### [Work request]
Count the lines in the data below that have "springen" in them, and reply with only that number.

Collected data
'''
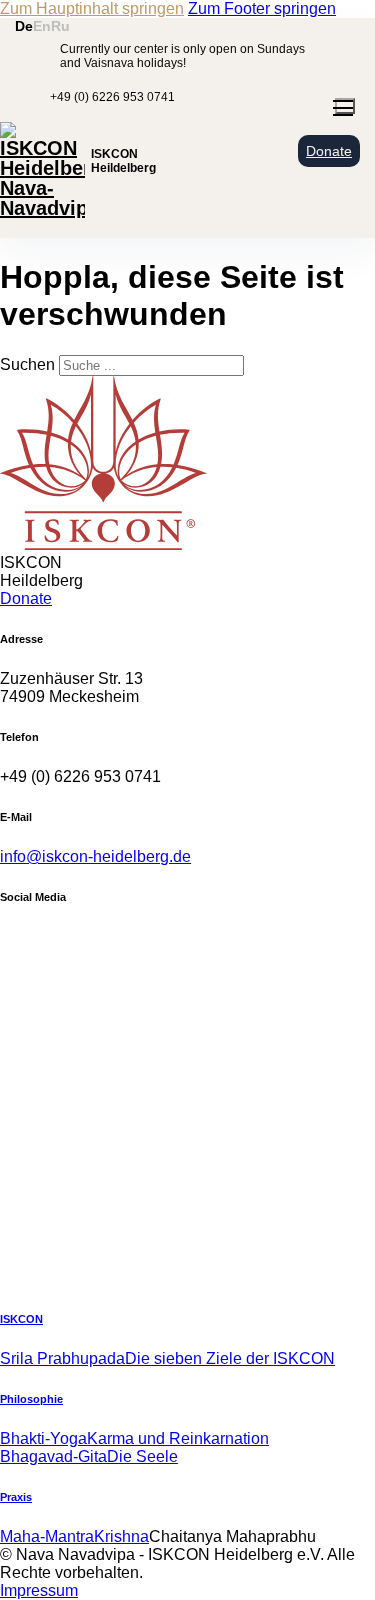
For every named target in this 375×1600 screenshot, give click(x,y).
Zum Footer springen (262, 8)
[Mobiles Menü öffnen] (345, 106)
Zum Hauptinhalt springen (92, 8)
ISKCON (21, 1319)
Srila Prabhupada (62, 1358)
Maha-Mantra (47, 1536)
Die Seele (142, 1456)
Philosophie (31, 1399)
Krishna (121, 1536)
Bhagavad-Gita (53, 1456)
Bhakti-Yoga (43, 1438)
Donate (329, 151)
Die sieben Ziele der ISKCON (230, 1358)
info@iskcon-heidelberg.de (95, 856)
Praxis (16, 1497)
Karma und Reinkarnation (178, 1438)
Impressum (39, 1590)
'''
'''
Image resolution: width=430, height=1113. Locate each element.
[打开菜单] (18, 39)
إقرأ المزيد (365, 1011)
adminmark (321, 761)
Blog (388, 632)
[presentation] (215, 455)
'''
### [Answer to this exercise]
2